■ Work instruction:
From the line with "The height and width of the screenshot is (562, 1141)." to the line with "Open the History", retype every line exactly, including those two, and leave out the rest of the data below.

[Stored items]
__________
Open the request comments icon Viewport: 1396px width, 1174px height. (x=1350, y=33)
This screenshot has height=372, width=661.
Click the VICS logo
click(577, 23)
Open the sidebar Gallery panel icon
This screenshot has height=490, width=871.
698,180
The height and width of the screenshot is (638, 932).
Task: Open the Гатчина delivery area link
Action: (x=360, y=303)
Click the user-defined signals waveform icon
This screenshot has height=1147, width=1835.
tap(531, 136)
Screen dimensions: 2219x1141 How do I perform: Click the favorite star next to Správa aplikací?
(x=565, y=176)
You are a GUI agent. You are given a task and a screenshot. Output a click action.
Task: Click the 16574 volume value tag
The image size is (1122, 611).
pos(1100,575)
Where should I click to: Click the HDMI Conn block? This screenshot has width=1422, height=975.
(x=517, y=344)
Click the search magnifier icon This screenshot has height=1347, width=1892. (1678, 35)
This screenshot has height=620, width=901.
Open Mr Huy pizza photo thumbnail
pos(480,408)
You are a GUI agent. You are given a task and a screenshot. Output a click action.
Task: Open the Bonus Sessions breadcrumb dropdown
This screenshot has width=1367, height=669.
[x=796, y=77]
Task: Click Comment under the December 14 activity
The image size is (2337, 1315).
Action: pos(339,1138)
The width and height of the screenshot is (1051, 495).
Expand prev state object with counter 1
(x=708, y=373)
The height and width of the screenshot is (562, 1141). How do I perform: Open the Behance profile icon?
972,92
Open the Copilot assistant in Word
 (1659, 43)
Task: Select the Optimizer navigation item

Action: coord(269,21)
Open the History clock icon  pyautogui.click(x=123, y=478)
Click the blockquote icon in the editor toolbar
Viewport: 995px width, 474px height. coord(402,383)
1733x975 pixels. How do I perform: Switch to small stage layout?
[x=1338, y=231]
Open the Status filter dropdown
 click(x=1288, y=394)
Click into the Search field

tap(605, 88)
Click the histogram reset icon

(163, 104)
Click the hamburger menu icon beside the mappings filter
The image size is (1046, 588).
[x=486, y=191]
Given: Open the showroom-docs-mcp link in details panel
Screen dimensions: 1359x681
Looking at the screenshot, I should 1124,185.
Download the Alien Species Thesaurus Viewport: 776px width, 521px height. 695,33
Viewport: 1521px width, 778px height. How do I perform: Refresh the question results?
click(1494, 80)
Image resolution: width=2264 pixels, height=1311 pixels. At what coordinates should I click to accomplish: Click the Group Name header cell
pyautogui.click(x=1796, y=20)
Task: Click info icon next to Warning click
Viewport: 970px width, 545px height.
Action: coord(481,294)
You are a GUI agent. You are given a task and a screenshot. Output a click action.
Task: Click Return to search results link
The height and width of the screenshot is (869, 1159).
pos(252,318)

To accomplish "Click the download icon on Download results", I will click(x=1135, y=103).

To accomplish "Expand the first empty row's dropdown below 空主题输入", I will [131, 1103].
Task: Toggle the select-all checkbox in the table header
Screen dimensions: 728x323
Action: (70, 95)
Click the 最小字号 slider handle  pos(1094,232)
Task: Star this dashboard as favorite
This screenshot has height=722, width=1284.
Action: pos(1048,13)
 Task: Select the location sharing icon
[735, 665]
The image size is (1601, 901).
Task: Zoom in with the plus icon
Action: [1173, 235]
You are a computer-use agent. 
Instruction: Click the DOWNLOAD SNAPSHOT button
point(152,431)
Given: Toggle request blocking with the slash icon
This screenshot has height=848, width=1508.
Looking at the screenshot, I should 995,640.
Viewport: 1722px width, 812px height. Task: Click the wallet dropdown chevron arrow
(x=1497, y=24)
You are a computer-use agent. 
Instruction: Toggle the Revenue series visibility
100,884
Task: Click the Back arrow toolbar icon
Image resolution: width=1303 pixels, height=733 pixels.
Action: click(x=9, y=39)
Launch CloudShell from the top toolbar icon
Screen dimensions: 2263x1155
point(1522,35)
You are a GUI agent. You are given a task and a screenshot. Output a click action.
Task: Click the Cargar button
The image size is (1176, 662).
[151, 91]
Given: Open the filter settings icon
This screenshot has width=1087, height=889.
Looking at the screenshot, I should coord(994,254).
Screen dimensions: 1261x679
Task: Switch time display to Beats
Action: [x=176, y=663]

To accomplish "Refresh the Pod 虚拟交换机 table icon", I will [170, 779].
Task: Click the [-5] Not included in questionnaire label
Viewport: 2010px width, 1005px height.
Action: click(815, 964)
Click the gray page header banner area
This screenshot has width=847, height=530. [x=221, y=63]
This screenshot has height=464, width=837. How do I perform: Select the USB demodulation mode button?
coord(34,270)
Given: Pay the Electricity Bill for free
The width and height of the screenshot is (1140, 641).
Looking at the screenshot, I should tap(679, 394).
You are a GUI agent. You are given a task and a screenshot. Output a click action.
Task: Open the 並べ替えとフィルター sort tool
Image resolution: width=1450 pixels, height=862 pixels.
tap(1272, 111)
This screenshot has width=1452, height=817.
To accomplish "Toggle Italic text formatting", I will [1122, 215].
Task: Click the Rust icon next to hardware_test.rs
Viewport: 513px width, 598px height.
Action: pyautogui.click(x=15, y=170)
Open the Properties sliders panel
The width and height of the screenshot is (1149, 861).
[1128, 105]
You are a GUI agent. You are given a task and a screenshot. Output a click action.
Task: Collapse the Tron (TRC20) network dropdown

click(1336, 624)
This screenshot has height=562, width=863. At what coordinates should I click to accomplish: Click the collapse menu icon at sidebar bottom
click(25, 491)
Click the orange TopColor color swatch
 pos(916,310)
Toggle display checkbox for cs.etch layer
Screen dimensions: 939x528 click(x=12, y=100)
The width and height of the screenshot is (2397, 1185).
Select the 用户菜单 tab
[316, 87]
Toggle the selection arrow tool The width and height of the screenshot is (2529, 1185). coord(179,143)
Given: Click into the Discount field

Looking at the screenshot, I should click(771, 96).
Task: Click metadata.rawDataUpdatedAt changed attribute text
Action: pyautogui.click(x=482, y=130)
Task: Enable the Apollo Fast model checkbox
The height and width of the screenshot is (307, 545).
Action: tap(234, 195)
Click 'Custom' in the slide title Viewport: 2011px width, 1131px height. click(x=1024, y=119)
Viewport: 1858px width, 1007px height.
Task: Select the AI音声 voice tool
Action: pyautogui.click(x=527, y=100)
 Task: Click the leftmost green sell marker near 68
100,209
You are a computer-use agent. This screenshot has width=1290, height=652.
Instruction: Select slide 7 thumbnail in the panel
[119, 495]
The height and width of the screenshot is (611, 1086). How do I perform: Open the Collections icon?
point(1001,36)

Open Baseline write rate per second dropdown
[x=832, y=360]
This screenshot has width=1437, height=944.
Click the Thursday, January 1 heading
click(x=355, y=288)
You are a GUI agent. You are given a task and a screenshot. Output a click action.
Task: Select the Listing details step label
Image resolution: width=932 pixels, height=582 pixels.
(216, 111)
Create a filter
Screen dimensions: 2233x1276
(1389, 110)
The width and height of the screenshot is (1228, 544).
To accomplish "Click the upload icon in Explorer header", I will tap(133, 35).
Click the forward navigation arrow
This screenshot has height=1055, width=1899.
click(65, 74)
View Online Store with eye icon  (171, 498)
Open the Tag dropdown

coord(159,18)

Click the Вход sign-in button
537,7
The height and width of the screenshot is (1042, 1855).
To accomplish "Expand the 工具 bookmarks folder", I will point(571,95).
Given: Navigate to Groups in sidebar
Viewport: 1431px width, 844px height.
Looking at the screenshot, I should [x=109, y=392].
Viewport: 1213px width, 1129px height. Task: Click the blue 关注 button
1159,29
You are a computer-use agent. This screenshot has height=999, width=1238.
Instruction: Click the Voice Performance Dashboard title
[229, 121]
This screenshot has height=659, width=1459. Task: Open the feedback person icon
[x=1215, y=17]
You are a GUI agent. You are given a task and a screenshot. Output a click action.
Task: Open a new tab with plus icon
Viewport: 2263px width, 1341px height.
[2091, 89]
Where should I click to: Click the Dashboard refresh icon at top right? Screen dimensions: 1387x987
__________
■ Solution to this problem:
The height and width of the screenshot is (562, 1141). How do I perform: Open the Behance profile icon?
972,92
Open the Copilot assistant in Word
 (1659, 43)
Task: Select the Optimizer navigation item

Action: coord(269,21)
Open the History clock icon  pyautogui.click(x=123, y=478)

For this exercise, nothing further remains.